» Selected text
An Australian in quarantine on Christmas Island has spoken of his anguish at having to choose between staying with his elderly parents in Wuhan and taking an evacuation flight that would mean he could rejoin his wife and twin daughters in Australia.
Prof Yan Zhang, an Australian citizen from Sydney who teaches at Western Sydney University, spoke to Guardian Australia from the remote island detention centre as he undergoes a 14-day period of isolation.
The 57-year old said it was hard to leave behind his parents, who are now vulnerable and unsupported by China’s under-pressure medical system.
“It was a hard and also sad decision for me,” Zhang said. “On one hand, my wife and twin daughters are in Australia, and they worried about me so much and wished me to return as soon as possible.
“But on the other hand, Wuhan has my parents and elder sister and her husband. Especially my father turns 93, and my mother 85 this year, they are quite fragile. I really worry about them.
“After the Wuhan lockdown, all hospitals had to deal with patients with coronavirus infections, people with other issues had no place to see doctors. Now I can only pray my parents don’t get sick, and can overcome this difficult period.”
Zhang said he was otherwise in good spirits, felt “healthy” and was not aware of any cases of coronavirus among the 277 Australians who have been evacuated from the Chinese city of Wuhan.
Zhang thanked the Australian government for organising the evacuation flight out of Wuhan, where the new strain of coronavirus first emerged.
Earlier, other Australians evacuating from Wuhan told Guardian Australia they had concerns over the rudimentary health facilities on the island – especially for the elderly, the young and pregnant women.

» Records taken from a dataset
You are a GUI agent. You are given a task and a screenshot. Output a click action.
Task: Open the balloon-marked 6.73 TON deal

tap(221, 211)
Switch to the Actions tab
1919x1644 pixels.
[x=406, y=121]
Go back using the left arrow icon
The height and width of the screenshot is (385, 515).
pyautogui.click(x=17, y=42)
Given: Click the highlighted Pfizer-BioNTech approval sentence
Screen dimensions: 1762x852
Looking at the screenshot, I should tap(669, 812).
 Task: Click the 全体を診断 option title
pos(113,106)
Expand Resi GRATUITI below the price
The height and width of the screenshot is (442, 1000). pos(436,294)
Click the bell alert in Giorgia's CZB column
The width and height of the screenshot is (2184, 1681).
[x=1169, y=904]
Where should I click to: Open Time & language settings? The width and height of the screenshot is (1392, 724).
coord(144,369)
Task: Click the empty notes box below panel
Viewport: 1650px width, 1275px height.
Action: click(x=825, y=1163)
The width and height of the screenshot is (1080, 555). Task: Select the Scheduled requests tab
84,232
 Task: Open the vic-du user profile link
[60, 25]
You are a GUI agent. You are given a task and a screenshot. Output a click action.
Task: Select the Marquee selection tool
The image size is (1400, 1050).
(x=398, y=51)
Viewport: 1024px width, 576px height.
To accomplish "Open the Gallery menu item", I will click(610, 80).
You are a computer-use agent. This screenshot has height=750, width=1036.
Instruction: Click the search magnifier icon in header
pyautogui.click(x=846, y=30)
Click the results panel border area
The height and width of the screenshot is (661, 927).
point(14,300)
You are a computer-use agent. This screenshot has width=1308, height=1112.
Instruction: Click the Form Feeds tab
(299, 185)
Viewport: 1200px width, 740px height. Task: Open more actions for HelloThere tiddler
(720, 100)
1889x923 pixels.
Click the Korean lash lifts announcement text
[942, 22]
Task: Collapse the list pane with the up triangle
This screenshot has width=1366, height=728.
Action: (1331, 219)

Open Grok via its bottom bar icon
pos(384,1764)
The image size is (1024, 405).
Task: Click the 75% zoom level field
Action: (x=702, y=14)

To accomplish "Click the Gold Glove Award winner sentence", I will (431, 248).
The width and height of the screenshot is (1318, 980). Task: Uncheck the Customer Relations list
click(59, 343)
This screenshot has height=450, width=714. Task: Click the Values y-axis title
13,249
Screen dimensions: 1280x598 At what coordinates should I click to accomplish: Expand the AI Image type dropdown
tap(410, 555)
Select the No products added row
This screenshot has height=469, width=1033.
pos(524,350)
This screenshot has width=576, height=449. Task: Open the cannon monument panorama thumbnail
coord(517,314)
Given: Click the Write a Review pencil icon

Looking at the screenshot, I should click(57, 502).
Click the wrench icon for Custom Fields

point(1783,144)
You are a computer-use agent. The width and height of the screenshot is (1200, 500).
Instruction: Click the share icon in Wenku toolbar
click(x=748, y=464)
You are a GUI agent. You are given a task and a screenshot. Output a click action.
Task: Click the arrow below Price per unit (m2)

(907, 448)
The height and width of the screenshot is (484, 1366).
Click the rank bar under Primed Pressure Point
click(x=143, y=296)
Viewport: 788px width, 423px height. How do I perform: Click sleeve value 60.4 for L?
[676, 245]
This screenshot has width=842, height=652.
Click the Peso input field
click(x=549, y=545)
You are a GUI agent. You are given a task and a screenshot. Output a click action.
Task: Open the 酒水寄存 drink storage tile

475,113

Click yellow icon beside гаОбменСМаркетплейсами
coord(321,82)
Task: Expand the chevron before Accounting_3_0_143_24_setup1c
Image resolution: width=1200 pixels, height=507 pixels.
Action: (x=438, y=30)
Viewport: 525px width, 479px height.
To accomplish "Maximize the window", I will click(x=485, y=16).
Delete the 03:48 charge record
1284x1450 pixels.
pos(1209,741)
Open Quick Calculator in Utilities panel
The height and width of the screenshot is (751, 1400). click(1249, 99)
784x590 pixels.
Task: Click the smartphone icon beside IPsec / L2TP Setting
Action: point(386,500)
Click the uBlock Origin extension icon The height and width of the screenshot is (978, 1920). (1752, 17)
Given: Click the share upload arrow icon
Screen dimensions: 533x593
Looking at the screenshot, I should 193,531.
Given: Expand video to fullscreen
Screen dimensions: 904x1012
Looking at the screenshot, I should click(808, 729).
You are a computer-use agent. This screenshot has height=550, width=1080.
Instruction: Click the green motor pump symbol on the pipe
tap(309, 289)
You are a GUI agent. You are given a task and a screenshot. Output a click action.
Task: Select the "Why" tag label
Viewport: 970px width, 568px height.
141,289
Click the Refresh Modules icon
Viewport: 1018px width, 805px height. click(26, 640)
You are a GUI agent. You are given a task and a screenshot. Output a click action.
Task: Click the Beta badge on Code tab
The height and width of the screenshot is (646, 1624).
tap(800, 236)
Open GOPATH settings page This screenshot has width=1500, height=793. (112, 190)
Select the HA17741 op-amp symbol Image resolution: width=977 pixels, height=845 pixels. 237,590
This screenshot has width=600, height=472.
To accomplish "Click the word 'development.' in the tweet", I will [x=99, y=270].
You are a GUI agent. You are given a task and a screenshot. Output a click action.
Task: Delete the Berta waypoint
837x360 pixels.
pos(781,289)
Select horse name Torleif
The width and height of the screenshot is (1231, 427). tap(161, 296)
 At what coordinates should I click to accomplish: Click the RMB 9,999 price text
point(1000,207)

» Prompt 1
Answer these questions from the quarantine article.
(a) How old is Zhang?
(b) How many Australians have been evacuated from Wuhan?
(c) At which university does Zhang teach?
» Prompt 2
List every relative that Zhang, in the quarantine article, says is in Wuhan.
» Prompt 3
Copy word for word everything in the quarantine article from "An Australian in" down to "under-pressure medical system.".

» Solution 1
(a) 57
(b) 277
(c) Western Sydney University

» Solution 2
- His father
- His mother
- His elder sister
- His elder sister's husband

» Solution 3
An Australian in quarantine on Christmas Island has spoken of his anguish at having to choose between staying with his elderly parents in Wuhan and taking an evacuation flight that would mean he could rejoin his wife and twin daughters in Australia.
Prof Yan Zhang, an Australian citizen from Sydney who teaches at Western Sydney University, spoke to Guardian Australia from the remote island detention centre as he undergoes a 14-day period of isolation.
The 57-year old said it was hard to leave behind his parents, who are now vulnerable and unsupported by China’s under-pressure medical system.